» **SOURCE TEXT**

◇ ◇ ◇ ◇ ◇ ◇ ◇

But we just cannot help but eat this shit up. People gave away their fortunes. I recall that somebody even euthanized their poor dog! People stood in the streets with costumes and signs while I sat in a bar that played that infamous REM song on repeat, drinking beers and wishing that I could apologize to all the intelligent extraterrestrial life that may be out there for our stupidity.
And frankly, I haven’t the slightest clue why we are so gullible. The world is full of extraordinary beings that can design skyscrapers; create billion dollar enterprises; sequence genomes; and frankly do anything that we put our minds to. We’ve sent a man to the moon, made bombs that can destroy entire cities and can communicate with one another across the globe. Can’t we just get over this doomsday phase please? I think we may be frightening the children.
So do we have anything to worry about?

◇ ◇ ◇ ◇ ◇ ◇ ◇

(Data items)
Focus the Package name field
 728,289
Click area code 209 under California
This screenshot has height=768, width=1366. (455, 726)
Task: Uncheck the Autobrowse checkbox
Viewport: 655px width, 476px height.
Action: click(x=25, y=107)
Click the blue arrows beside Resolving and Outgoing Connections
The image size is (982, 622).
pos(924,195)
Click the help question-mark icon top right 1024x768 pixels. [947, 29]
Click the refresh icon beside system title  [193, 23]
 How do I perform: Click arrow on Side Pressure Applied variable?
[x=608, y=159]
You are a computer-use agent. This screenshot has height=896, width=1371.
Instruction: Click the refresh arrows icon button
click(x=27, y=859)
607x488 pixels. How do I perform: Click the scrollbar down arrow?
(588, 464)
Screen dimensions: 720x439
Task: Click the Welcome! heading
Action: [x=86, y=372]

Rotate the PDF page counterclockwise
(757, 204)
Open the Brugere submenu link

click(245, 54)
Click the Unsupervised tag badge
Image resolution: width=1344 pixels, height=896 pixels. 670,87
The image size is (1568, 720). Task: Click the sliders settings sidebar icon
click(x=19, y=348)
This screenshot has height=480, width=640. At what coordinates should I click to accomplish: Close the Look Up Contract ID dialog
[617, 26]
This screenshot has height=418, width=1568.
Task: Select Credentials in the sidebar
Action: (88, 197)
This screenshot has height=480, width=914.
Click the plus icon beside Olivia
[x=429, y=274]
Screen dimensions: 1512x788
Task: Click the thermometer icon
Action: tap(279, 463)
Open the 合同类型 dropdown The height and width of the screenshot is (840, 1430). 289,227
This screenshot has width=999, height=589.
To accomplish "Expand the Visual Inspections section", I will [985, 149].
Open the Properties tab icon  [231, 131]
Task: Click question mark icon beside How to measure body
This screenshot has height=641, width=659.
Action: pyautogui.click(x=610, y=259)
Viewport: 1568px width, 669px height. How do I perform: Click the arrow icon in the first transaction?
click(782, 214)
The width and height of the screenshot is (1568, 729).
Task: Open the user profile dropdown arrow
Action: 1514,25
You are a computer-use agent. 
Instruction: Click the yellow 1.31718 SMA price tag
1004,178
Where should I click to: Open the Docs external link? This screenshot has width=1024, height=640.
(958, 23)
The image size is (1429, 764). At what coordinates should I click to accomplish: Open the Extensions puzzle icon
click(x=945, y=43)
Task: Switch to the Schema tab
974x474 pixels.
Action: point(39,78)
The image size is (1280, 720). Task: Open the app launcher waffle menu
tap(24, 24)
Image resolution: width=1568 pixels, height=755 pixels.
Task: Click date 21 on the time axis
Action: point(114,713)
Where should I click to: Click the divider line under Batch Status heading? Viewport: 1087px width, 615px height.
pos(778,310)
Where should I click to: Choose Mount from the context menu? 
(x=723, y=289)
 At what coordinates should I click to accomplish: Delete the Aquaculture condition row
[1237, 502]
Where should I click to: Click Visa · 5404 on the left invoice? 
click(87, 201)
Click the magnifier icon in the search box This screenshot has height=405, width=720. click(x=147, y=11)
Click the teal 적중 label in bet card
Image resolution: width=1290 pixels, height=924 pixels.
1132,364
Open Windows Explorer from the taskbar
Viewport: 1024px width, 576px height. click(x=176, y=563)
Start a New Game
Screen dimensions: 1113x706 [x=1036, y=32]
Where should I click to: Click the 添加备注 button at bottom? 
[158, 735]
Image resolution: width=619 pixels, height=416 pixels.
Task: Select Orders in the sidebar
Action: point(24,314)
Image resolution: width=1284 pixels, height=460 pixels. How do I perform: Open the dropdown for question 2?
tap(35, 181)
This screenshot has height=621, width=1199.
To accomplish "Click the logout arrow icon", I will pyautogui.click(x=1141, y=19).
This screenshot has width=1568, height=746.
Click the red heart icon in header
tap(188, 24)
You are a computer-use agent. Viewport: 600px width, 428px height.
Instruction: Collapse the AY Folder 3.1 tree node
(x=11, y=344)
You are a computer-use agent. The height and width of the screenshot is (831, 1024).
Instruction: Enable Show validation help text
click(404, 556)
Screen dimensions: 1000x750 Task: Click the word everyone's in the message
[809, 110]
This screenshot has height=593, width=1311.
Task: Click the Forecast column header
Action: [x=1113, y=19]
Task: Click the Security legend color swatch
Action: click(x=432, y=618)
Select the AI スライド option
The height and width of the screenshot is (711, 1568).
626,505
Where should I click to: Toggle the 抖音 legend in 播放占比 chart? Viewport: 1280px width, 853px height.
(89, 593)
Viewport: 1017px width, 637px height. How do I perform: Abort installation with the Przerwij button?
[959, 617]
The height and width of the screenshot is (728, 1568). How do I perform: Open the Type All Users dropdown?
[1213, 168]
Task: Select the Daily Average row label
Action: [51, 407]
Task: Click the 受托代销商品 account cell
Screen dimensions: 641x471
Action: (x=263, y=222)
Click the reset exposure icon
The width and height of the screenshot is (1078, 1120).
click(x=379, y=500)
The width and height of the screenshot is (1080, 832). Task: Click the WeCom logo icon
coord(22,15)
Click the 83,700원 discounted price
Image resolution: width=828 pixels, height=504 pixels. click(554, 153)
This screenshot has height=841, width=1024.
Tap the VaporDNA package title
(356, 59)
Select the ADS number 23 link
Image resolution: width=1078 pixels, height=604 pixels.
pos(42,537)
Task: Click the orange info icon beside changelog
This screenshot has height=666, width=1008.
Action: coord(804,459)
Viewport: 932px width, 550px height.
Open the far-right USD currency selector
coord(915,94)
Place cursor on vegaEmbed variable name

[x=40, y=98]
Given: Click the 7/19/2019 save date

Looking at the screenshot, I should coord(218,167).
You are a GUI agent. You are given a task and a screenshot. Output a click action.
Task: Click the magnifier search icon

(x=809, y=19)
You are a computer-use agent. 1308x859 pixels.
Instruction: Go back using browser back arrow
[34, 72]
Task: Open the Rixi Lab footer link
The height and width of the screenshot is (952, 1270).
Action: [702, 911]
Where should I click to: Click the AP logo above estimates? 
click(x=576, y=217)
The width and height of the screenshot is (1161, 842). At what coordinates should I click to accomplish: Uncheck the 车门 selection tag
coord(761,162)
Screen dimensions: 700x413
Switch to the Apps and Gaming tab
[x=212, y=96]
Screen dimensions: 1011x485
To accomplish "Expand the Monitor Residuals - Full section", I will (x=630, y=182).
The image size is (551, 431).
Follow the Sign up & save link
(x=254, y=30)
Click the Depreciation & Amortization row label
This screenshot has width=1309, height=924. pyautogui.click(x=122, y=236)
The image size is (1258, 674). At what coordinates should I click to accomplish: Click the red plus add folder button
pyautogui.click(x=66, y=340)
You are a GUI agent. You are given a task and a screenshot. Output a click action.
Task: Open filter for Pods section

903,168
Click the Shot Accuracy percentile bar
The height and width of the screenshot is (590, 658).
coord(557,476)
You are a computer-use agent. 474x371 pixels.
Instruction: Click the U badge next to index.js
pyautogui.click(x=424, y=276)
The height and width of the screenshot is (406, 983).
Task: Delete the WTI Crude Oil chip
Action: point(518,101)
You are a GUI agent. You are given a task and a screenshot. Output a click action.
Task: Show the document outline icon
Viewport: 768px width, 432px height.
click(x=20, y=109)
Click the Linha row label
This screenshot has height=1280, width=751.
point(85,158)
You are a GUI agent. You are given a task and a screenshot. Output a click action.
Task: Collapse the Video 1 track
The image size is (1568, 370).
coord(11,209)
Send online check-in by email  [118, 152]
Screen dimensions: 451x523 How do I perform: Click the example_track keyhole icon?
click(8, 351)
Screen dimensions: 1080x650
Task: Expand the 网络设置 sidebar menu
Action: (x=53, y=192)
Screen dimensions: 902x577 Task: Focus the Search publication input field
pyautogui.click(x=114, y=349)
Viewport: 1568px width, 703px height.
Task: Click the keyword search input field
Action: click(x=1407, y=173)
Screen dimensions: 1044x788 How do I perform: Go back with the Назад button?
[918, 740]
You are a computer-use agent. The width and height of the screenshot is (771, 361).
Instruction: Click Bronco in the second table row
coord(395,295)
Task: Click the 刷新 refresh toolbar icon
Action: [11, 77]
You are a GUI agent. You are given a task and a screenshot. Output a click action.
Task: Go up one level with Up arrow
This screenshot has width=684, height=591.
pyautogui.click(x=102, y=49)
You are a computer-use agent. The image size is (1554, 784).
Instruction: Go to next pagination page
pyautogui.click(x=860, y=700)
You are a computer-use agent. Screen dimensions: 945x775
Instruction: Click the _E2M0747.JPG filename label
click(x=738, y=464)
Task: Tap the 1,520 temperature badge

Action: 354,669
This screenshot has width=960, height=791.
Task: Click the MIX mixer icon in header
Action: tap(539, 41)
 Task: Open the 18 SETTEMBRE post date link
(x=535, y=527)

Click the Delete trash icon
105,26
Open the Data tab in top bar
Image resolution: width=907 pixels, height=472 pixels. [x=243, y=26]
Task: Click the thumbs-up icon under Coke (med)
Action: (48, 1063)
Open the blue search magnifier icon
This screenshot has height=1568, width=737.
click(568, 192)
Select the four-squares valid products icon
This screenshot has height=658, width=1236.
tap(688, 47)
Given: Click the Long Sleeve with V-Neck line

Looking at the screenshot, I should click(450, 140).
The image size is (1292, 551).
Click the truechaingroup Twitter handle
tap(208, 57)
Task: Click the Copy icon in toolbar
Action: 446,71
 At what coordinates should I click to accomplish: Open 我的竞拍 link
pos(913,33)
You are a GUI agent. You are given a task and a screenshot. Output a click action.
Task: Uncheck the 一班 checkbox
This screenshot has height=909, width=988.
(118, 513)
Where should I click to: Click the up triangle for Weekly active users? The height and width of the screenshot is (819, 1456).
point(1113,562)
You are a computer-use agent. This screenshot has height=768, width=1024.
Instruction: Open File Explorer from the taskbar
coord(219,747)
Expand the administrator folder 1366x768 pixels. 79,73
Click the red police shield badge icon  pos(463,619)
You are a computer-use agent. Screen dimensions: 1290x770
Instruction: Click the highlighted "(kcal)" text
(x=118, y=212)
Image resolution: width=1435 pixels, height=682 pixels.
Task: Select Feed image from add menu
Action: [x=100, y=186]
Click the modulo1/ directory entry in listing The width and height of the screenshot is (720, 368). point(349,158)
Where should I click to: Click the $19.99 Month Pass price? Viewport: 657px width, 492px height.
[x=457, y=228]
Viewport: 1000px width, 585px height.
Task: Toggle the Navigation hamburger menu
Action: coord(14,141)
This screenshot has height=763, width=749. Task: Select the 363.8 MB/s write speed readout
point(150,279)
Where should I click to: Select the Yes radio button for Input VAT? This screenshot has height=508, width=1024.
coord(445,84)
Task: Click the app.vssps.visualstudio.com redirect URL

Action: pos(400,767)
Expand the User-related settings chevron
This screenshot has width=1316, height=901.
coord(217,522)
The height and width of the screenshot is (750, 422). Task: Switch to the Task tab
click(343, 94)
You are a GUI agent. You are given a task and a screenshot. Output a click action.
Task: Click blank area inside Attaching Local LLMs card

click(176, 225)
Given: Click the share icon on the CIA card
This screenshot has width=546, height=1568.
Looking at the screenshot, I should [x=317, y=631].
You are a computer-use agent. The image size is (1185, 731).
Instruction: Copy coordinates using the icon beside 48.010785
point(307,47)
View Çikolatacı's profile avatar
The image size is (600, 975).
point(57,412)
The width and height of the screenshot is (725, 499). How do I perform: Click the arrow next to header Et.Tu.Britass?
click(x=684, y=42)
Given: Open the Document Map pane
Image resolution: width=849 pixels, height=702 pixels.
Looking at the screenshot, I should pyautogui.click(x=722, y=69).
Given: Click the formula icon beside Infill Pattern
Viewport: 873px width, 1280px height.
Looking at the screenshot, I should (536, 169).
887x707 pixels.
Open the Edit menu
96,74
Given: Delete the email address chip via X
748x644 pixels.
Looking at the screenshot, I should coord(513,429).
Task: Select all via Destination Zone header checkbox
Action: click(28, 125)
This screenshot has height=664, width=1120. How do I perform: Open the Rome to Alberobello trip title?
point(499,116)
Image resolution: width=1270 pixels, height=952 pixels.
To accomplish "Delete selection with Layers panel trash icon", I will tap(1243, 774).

◇ ◇ ◇ ◇ ◇ ◇ ◇

» **TASK ITEM A**
In the doomsday passage, what song was playing on repeat in the bar?
» **TASK ITEM B**
Could you carry on the doomsday passage from its last sentence?
These data items are separate material and have nothing to do with the doomsday passage.

» **OUTPUT A**
An infamous REM song.

» **OUTPUT B**
Well yes, we do. Beyond the inevitable nuclear warfare looming on the horizon, we have quite the interesting scenario approaching in our relatively near future. In the year 2029 the 1,000 foot wide asteroid 99942 Apophis will pass is such close proximity to Earth that it will be visible in the night sky and fall inside of the orbit of most geosynchronous satellites. There is no chance for collision at this time, but if the asteroid passes by Earth at a specific distance known as a gravitational “keyhole”, it will inevitably make impact on Friday, April 13th, 2036 when it returns from its orbit around the sun. How ironic that our bullshit bad luck/play movies about serial killers day could inevitably yield such a catastrophe! While this collision will not cause an extinction event (the impact will release the energy equivalent of 1,500 megatons of TNT, compared to the estimated 100,000,000 megatons of energy released in the Chicxulub impact), landfall in highly populated areas could cause millions of fatalities while a strike to one of our oceans would generate massive tsunamis. Fortunately, the odds of collision are currently estimated at about 1:250,000, as the gravitational keyhole is only about a half mile wide.
But let’s just imagine for a moment that on that fateful day in 2029, 99942 Apophis does hit that keyhole. Based off of the position of the Earth upon calculated impact seven years later, there is a sigmoidal line of possible landfall (sigmoidal in relation to a flat map of the world) that runs through Russia, across the Pacific, through central and northern South America before tailing off into the Atlantic Ocean. A collision in densely populated regions of northern South America could cause upwards of 10 million fatalities while a Pacific impact would likely generate epic tsunamis on the east coast of Asia and west coast of the US. I don’t even want to think about an impact in the Atlantic! The good news is that we will have 7 years to come up with a plan! And we’ve already been working on one. Currently, the proposed mode of action does not involve an attempt to blow up the asteroid with nuclear weaponry, but instead the use of a spacecraft to “nudge” the asteroid away from the keyhole as it makes its initial approach.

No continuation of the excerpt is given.